> AIM OF THE EXERCISE: What is needed is an exact copy of every line from the one with "The height and" to the end of the entries below, without the pictures.
[Opening DATA FOR THIS EXERCISE section]
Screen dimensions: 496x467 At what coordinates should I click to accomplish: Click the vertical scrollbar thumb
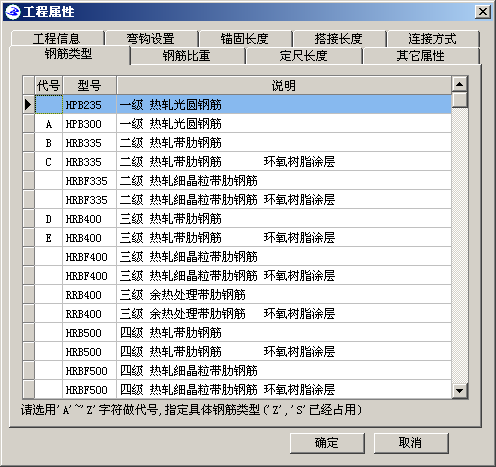tap(460, 100)
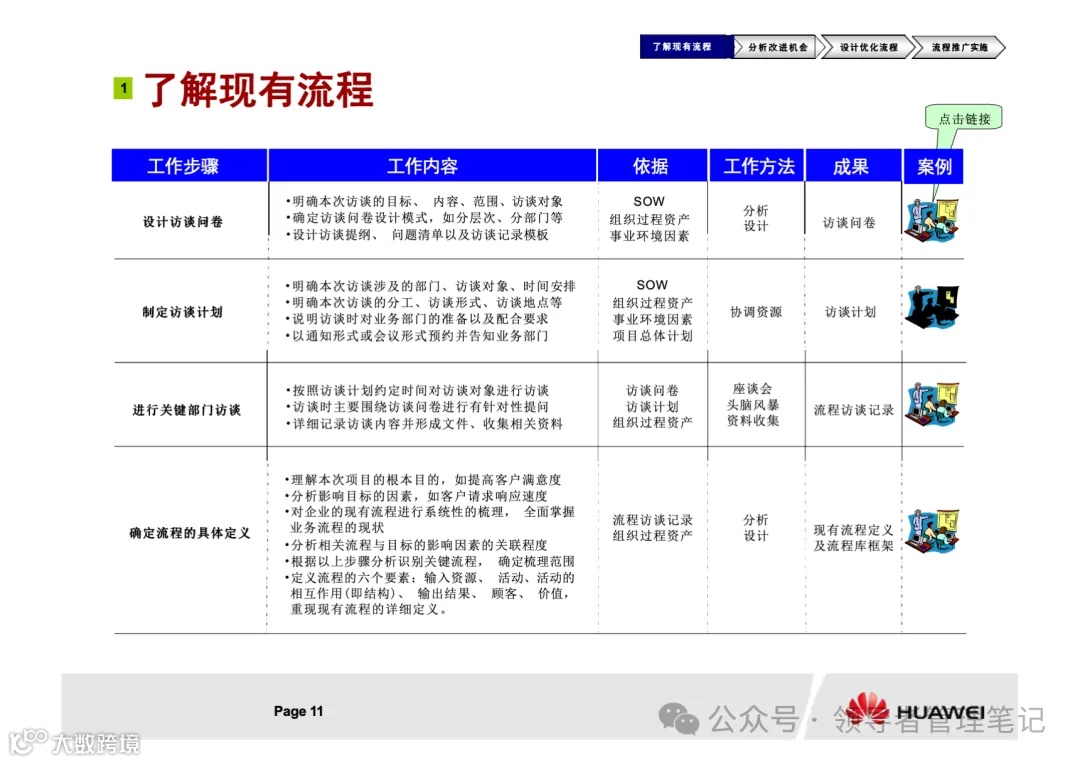The image size is (1080, 763).
Task: Click the chevron arrow before 设计优化流程
Action: point(824,46)
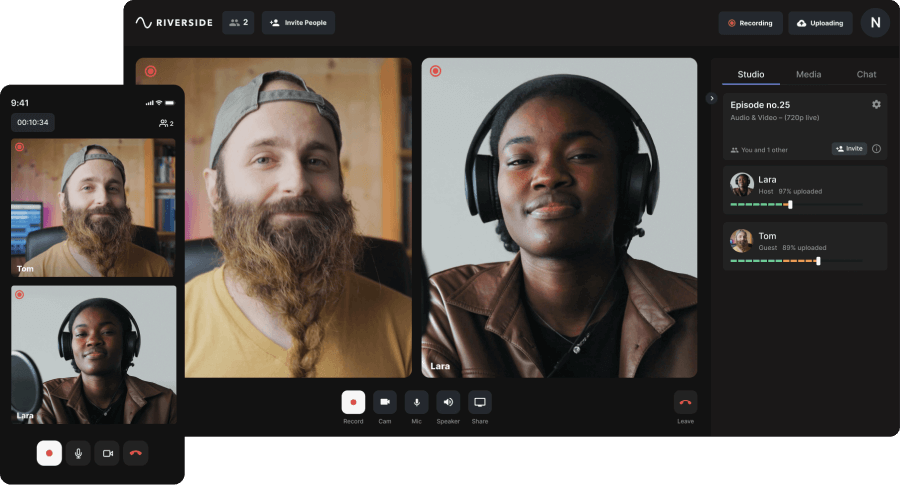
Task: Click the Invite People button
Action: pos(298,23)
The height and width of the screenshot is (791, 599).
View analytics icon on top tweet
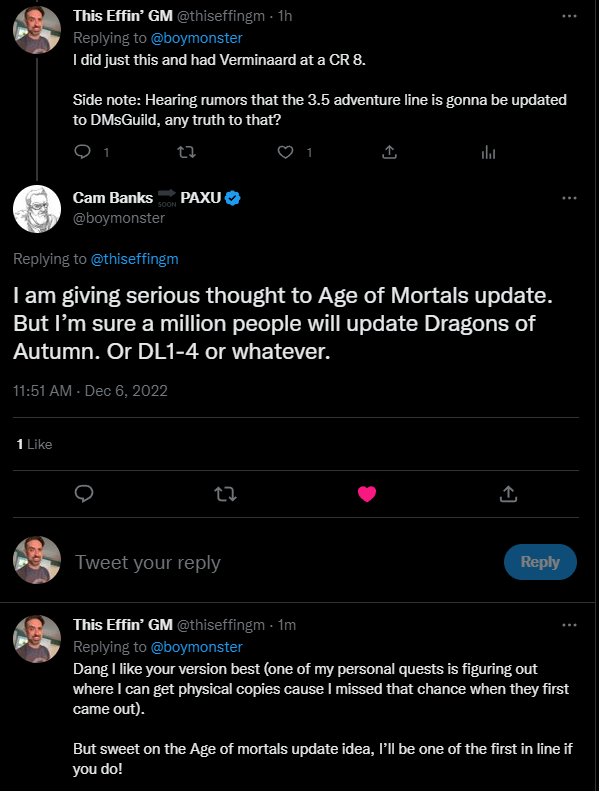[x=488, y=152]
[Closing DATA FOR THIS EXERCISE section]
> ANSWER BOX:
The height and width of the screenshot is (791, 599).
View analytics icon on top tweet
[x=488, y=152]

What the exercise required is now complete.